**ACTIVITY**.
After locating the line with "Pflanzen (60, 1698)" in the data that follows, return it and every later line exactly, up to and including the line with "Accueil (335, 423)".

**THE RECORDS**.
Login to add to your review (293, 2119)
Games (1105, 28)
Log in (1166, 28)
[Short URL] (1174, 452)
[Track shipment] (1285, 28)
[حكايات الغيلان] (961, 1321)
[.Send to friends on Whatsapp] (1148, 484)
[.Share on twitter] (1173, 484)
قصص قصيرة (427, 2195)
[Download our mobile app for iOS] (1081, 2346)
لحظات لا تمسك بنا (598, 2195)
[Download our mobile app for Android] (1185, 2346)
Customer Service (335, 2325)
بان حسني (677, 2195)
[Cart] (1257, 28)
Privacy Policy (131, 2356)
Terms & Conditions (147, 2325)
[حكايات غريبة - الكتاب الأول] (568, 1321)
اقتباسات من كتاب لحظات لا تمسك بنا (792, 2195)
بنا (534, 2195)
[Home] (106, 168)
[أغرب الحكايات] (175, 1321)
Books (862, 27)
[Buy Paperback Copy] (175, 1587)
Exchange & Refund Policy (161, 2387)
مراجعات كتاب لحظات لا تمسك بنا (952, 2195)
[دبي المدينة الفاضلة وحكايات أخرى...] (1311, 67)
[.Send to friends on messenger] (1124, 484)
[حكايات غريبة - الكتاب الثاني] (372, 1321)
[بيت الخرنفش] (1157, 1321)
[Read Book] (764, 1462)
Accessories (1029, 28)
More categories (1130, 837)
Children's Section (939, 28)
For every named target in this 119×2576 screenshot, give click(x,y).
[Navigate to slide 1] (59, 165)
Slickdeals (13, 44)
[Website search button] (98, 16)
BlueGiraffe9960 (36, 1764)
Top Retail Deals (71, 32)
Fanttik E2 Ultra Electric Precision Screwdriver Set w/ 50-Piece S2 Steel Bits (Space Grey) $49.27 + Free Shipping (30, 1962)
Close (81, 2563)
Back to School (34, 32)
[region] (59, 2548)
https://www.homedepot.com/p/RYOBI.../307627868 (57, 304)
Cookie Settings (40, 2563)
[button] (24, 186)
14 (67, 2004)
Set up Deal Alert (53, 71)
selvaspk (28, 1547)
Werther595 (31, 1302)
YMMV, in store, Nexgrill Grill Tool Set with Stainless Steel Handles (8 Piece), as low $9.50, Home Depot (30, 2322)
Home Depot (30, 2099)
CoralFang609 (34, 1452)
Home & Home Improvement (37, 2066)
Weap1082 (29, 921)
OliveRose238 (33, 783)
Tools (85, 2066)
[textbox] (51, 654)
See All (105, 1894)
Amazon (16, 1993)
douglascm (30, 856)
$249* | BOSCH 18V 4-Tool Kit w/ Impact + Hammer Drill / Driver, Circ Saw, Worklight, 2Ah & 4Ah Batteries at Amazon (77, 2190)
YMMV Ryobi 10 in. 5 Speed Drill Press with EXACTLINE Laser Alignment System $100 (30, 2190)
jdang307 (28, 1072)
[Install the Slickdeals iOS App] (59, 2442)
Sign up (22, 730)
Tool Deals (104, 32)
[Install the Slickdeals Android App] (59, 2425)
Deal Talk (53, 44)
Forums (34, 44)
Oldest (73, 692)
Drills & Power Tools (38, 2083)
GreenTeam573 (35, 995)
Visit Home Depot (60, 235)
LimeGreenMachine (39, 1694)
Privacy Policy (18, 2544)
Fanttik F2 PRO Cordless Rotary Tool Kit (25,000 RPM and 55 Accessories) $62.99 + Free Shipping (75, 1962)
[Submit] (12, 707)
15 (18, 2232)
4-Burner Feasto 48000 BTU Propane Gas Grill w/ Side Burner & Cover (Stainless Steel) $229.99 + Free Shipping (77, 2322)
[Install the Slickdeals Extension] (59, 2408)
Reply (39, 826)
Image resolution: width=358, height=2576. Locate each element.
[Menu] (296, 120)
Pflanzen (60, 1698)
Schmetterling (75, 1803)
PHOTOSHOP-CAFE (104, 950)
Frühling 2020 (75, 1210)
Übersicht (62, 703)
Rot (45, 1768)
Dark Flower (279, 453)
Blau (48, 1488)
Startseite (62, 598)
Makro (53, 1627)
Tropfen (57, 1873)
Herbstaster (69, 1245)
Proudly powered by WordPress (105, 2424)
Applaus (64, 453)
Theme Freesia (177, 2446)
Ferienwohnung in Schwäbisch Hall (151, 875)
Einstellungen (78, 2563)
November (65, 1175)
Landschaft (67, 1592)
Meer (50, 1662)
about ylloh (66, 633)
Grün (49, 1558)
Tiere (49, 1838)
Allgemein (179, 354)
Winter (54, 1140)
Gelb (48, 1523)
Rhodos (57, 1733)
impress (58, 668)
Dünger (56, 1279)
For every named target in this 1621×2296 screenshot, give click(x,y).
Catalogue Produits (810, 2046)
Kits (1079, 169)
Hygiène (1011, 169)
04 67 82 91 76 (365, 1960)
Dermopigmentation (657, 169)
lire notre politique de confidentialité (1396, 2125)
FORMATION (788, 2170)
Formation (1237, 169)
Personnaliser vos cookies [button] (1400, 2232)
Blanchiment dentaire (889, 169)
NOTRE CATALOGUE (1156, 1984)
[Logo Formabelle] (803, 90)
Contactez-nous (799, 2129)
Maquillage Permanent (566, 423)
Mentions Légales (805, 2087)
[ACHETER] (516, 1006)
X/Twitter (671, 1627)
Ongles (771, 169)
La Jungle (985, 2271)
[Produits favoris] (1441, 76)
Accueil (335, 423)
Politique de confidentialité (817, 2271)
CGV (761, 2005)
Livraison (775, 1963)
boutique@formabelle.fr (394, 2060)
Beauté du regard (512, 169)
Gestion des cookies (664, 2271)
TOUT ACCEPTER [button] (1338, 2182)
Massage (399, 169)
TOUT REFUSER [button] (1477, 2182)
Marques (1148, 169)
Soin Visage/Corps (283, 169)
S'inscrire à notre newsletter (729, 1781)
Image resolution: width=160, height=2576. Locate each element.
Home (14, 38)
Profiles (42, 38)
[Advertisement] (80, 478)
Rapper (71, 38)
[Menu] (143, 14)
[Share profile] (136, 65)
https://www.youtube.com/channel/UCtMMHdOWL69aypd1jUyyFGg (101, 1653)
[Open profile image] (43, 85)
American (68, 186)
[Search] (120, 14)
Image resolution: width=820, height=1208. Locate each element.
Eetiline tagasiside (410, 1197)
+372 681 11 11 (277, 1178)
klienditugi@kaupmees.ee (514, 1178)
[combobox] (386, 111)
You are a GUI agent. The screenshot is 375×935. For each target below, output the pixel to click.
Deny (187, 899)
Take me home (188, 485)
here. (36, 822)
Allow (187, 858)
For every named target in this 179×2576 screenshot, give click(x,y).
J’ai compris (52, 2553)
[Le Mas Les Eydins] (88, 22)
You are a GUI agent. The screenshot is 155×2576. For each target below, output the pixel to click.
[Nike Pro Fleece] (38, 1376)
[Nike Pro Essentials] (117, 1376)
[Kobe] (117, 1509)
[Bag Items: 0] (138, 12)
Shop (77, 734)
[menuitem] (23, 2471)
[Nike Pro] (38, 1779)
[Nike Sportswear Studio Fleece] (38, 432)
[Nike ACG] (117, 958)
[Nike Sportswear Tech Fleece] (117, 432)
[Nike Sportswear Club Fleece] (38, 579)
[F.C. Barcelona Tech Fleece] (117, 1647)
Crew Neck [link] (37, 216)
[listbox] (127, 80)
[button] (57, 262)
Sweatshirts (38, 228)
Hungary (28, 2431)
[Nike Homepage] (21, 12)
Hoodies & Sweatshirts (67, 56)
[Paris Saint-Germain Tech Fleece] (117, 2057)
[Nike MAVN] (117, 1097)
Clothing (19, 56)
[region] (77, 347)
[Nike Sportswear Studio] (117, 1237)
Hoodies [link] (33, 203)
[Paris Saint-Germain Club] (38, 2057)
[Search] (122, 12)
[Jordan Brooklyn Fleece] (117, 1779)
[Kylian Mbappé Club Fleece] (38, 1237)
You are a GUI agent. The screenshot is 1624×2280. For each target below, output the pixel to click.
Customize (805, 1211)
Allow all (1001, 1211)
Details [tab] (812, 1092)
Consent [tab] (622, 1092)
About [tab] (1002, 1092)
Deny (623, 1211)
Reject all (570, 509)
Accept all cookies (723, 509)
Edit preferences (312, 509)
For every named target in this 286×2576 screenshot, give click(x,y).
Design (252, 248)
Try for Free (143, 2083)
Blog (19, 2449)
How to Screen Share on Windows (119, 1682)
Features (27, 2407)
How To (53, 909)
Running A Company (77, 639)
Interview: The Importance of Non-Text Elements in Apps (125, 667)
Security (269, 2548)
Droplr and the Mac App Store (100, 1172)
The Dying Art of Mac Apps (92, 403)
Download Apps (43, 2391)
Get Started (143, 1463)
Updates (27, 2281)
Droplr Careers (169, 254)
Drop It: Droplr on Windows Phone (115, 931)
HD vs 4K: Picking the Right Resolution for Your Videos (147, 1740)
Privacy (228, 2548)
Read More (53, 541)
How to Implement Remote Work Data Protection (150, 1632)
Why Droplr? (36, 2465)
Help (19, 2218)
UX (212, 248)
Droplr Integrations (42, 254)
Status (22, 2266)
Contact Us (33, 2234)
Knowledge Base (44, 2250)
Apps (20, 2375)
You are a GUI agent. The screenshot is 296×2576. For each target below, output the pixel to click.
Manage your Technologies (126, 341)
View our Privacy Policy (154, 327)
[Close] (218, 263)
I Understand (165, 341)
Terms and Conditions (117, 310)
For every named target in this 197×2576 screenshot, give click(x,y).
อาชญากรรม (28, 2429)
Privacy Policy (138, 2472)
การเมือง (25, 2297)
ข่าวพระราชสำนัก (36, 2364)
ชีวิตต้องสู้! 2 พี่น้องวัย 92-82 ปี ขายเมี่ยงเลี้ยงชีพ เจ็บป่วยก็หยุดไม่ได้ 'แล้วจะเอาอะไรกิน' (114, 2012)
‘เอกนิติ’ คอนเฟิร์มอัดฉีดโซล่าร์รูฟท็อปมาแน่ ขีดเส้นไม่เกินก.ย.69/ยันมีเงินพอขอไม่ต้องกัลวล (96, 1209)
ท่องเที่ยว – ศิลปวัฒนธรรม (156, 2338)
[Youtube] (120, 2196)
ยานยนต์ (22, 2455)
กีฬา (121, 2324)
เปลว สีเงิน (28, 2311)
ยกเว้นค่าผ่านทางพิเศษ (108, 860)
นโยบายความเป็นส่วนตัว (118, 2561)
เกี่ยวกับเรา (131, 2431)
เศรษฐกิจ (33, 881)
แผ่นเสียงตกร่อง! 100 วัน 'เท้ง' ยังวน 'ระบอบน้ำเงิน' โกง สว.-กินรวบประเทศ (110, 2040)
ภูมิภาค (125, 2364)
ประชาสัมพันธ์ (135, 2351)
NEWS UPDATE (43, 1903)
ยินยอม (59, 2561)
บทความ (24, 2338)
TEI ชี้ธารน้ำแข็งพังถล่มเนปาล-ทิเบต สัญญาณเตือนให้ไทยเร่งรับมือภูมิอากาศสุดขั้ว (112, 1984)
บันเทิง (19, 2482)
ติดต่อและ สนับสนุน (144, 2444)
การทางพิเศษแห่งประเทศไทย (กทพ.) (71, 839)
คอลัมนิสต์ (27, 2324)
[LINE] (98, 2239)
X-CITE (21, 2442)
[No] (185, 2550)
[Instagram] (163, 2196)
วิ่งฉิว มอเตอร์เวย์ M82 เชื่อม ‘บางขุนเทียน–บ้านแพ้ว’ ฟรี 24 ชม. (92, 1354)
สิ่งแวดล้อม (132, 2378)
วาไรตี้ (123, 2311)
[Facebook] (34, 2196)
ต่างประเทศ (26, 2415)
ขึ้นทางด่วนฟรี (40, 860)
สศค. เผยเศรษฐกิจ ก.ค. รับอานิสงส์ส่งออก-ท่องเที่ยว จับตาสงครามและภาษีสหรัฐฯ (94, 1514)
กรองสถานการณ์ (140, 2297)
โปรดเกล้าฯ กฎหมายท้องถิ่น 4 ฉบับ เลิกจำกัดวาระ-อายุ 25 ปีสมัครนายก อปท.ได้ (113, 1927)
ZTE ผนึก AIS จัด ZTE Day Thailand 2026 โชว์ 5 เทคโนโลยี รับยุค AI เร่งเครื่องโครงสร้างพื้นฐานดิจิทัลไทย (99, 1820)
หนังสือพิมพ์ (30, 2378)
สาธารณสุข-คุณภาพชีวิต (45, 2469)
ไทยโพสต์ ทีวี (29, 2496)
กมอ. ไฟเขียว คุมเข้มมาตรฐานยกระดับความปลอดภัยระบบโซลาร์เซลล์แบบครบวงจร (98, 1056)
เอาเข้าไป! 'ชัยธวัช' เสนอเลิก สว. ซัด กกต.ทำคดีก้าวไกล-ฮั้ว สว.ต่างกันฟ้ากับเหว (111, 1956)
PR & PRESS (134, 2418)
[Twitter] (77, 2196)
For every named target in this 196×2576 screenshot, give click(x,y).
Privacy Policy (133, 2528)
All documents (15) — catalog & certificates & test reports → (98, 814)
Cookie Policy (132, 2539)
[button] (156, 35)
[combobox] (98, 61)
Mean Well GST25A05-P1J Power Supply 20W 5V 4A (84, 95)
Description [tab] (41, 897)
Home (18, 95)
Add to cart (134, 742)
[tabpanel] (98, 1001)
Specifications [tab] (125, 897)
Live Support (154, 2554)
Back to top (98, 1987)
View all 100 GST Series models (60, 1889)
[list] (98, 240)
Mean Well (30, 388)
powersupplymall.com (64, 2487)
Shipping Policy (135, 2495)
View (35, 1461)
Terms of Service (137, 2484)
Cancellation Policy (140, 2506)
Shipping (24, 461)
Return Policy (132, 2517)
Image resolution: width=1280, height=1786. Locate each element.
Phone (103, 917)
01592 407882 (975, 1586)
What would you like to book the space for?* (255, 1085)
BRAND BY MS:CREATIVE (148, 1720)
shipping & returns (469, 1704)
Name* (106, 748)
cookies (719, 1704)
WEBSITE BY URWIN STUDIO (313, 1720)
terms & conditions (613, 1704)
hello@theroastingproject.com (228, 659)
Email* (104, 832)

**TASK RESULT**.
Pflanzen (60, 1698)
Schmetterling (75, 1803)
PHOTOSHOP-CAFE (104, 950)
Frühling 2020 (75, 1210)
Übersicht (62, 703)
Rot (45, 1768)
Dark Flower (279, 453)
Blau (48, 1488)
Startseite (62, 598)
Makro (53, 1627)
Tropfen (57, 1873)
Herbstaster (69, 1245)
Proudly powered by WordPress (105, 2424)
Applaus (64, 453)
Theme Freesia (177, 2446)
Ferienwohnung in Schwäbisch Hall (151, 875)
Einstellungen (78, 2563)
November (65, 1175)
Landschaft (67, 1592)
Meer (50, 1662)
about ylloh (66, 633)
Grün (49, 1558)
Tiere (49, 1838)
Allgemein (179, 354)
Winter (54, 1140)
Gelb (48, 1523)
Rhodos (57, 1733)
impress (58, 668)
Dünger (56, 1279)
For every named target in this 1621×2296 screenshot, give click(x,y).
Catalogue Produits (810, 2046)
Kits (1079, 169)
Hygiène (1011, 169)
04 67 82 91 76 (365, 1960)
Dermopigmentation (657, 169)
lire notre politique de confidentialité (1396, 2125)
FORMATION (788, 2170)
Formation (1237, 169)
Personnaliser vos cookies [button] (1400, 2232)
Blanchiment dentaire (889, 169)
NOTRE CATALOGUE (1156, 1984)
[Logo Formabelle] (803, 90)
Contactez-nous (799, 2129)
Maquillage Permanent (566, 423)
Mentions Légales (805, 2087)
[ACHETER] (516, 1006)
X/Twitter (671, 1627)
Ongles (771, 169)
La Jungle (985, 2271)
[Produits favoris] (1441, 76)
Accueil (335, 423)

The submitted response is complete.